## [Selected passage]
Proof
Snapshot
- Hours: 350
- Main input: Dreaming Spanish (DS)
- Daily input: ~90 minutes
- Reading: Mostly graded readers (I’ve finished these two and am now working on this one) plus some more difficult material
- Current DS difficulty range: Mostly intermediate content, roughly between 50 and 65, often up to ~75
What’s Improved
One of the biggest changes since 300 hours is that intermediate content increasingly feels like my default environment. Beginner content now makes up maybe 5% of my input whereas around 150 hours it was closer to 40-50%. I still occasionally enjoy beginner videos because hearing common verbs slowly and clearly can be useful and sometimes the content is just well done, but overall I increasingly find beginner pacing frustratingly slow and insufficiently dense verbally.
A lot of the improvement has not just been understanding more words, but becoming better at quickly recognizing and dialing into the meaning of common verbs like salir, encontrar, pasar, saber, and staying persistent and calm when something is ambiguous or unknown. Earlier on, if I missed a sentence or phrase, especially in fast speech, I would focus too much on the fact that I just missed a bunch of details and lose my hold on the meaning. Now I increasingly notice that when I lose the thread, I don’t panick or lose focus, and can generally recover a few seconds later as my understanding re-stabilizes after further discussion.

## [Entries shown]
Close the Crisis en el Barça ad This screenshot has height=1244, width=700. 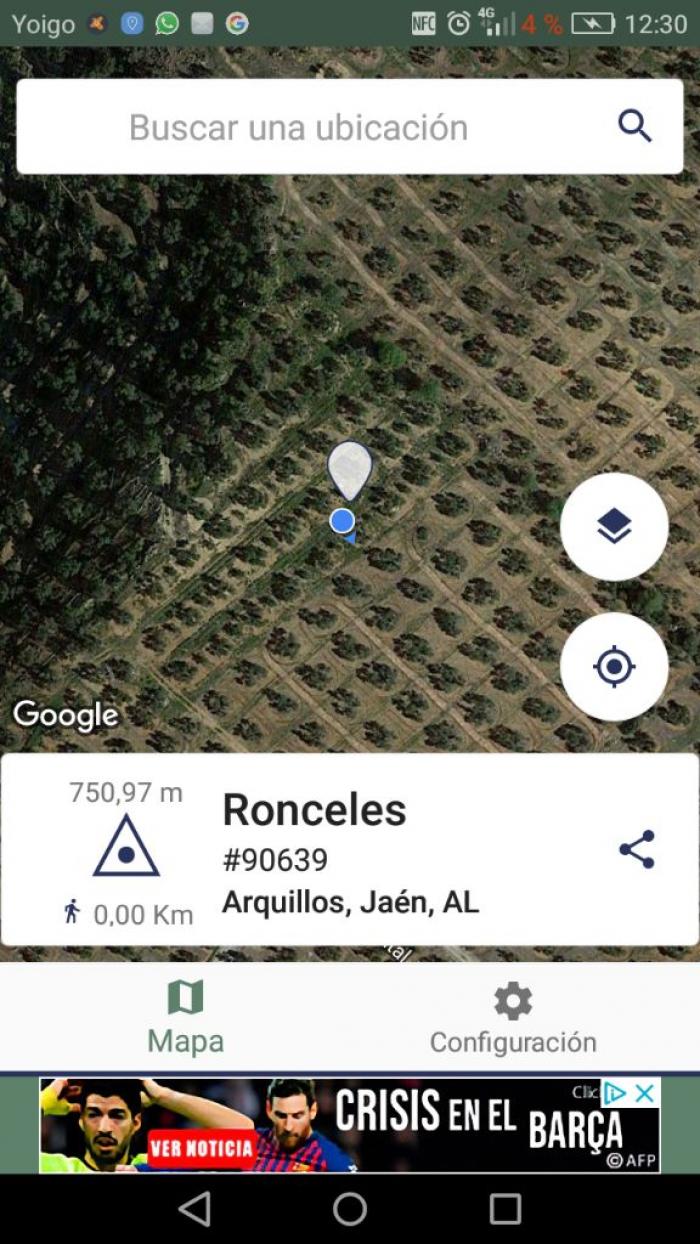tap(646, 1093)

* * *

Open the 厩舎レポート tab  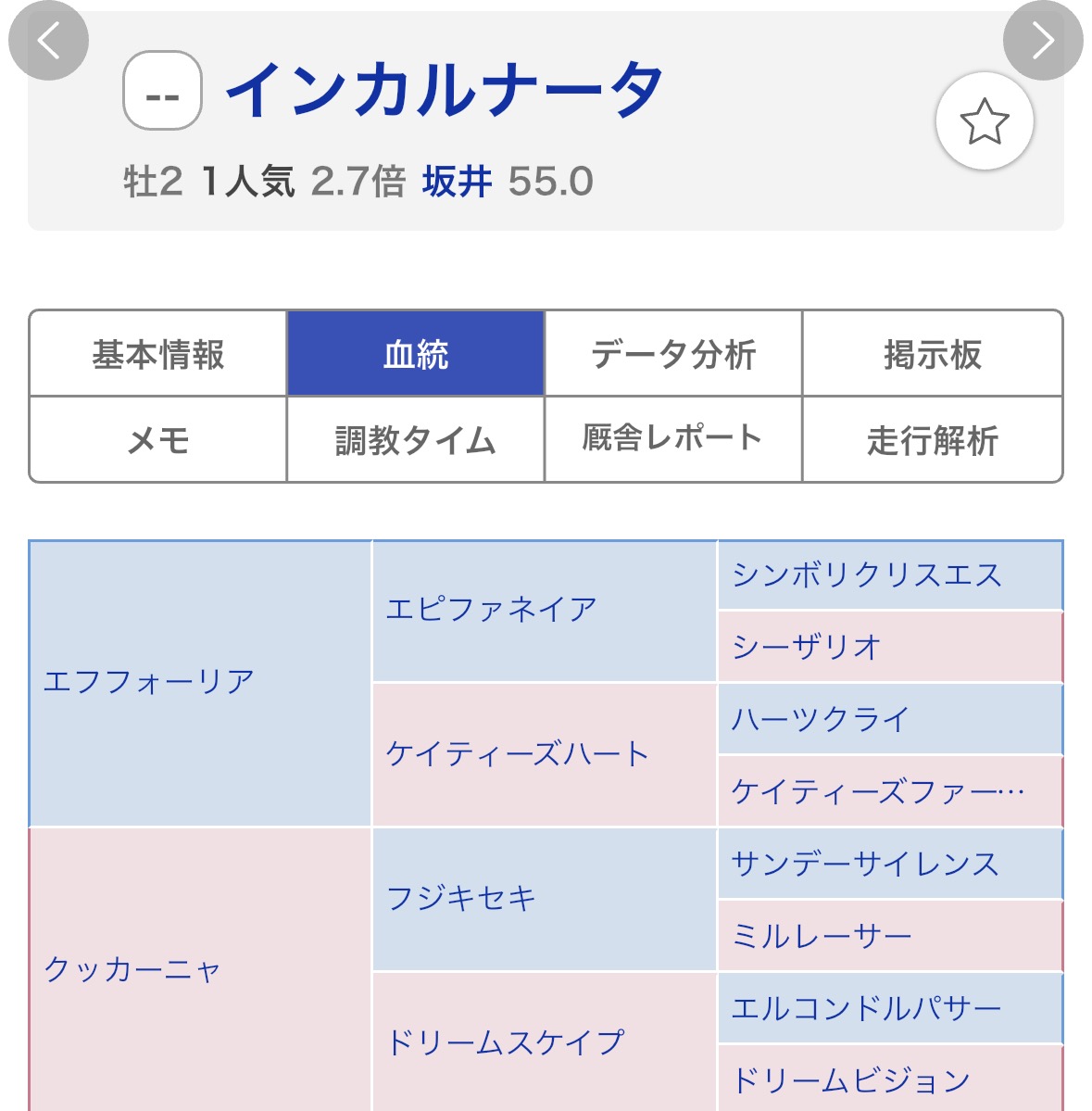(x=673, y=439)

## [Directives]
**1.** In the Spanish learning update, what share of the writer's input was beginner content at around 150 hours?
**2.** Repeat the passage of the Spanish learning update starting with "- Daily input: ~90" and going on through "insufficiently dense verbally.".

## [List of solutions]
**1.** Closer to 40-50%.

**2.**
- Daily input: ~90 minutes
- Reading: Mostly graded readers (I’ve finished these two and am now working on this one) plus some more difficult material
- Current DS difficulty range: Mostly intermediate content, roughly between 50 and 65, often up to ~75
What’s Improved
One of the biggest changes since 300 hours is that intermediate content increasingly feels like my default environment. Beginner content now makes up maybe 5% of my input whereas around 150 hours it was closer to 40-50%. I still occasionally enjoy beginner videos because hearing common verbs slowly and clearly can be useful and sometimes the content is just well done, but overall I increasingly find beginner pacing frustratingly slow and insufficiently dense verbally.